Diese liberale Vorstellung eines sich innerhalb eines gesellschaftlichen Konsenses selbst organisierenden Schulsystems ist ein vielversprechender Ansatz, die Schulen reaktiver auf gesellschaftliche Veränderungen aufzustellen und somit die Schüler besser auf ihre zukünftige Partizipation in der Allgemeinheit vorzubereiten, sei es im wirtschaftlichen, im politischen, im kulturellen oder im akademischen Bereich oder aber im Vereinsleben oder schlicht beim Zusammenleben im Kreise von Familie und Freunden.

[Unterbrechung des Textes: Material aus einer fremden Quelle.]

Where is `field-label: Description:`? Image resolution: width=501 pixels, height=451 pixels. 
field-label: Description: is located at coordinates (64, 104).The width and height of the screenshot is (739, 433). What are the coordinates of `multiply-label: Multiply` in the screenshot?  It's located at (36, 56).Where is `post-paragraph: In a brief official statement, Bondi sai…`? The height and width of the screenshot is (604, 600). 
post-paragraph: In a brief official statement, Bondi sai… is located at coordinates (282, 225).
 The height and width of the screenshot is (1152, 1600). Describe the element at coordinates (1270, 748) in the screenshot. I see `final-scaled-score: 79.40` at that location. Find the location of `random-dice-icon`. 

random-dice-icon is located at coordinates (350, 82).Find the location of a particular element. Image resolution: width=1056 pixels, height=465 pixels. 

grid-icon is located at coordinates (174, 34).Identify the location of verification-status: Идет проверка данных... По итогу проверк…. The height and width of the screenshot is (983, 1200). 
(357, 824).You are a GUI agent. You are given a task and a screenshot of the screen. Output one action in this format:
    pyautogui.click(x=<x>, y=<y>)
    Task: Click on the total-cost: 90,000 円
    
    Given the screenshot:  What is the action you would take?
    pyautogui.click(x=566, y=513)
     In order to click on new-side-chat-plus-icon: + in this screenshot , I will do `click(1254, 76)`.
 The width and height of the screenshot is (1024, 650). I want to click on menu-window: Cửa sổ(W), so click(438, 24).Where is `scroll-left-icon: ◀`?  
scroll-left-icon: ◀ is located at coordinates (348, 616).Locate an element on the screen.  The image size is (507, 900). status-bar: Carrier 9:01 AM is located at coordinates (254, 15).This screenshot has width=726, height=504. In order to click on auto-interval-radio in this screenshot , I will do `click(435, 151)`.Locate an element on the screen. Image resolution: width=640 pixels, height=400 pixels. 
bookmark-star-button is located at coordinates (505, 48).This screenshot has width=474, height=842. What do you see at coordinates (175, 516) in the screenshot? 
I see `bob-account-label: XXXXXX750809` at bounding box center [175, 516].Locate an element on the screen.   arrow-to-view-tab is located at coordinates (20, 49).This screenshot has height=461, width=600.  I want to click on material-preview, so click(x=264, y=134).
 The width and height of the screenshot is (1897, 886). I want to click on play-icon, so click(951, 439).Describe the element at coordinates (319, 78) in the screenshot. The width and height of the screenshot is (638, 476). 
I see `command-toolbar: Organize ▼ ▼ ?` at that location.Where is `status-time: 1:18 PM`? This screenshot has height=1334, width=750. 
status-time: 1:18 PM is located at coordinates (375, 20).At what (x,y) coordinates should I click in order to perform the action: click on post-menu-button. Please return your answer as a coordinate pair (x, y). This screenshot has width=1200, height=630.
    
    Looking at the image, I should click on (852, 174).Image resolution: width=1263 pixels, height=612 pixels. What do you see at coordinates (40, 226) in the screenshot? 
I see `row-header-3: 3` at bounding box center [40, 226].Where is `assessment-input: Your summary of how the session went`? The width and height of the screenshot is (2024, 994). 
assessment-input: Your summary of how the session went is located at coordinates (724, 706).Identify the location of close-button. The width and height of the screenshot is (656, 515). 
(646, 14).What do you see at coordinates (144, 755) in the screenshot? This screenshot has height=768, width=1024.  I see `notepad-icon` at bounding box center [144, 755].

Wenn der Lehrkörper flexibler reagieren kann und neue Entwicklungen freier an die Schüler herantragen kann, ohne dass diese zuerst komplizierte Prozesse und parteipolitische Filter durchlaufen müssen, können Schüler davon profitieren. (Vielleicht hätte man dann in den 90ern bereits einen halbwegs vernünftigen Informatikunterricht angeboten!)

Ein solch liberaler Ansatz kann allerdings nur gelingen, wenn die Lehrer Klarheit darüber haben, was die Gesellschaft von ihnen erwartet, was sie sollen, müssen und dürfen, und diese Chance beherzt wahrnehmen … und die Gesellschaft ihnen das nötige Vertrauen entgegenbringt.